→ DATA RECORDS
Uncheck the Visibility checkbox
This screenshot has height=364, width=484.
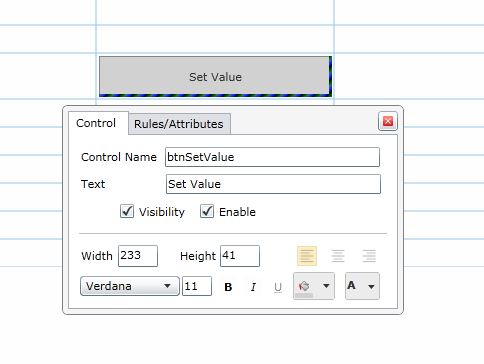click(x=127, y=212)
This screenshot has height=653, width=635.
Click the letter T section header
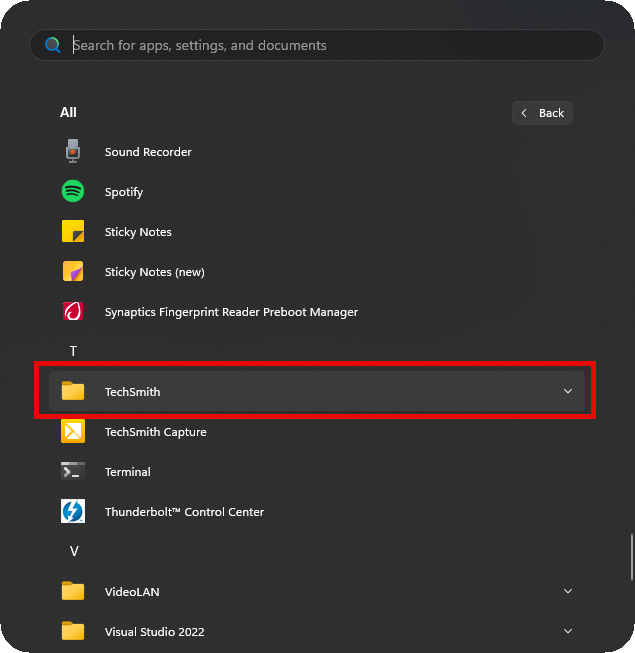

→ WORK ORDER
Every line above should be reproduced exactly, please, with no pictures included.

→ EXPECTED ANSWER
Uncheck the Visibility checkbox
This screenshot has height=364, width=484.
click(x=127, y=212)
This screenshot has height=653, width=635.
Click the letter T section header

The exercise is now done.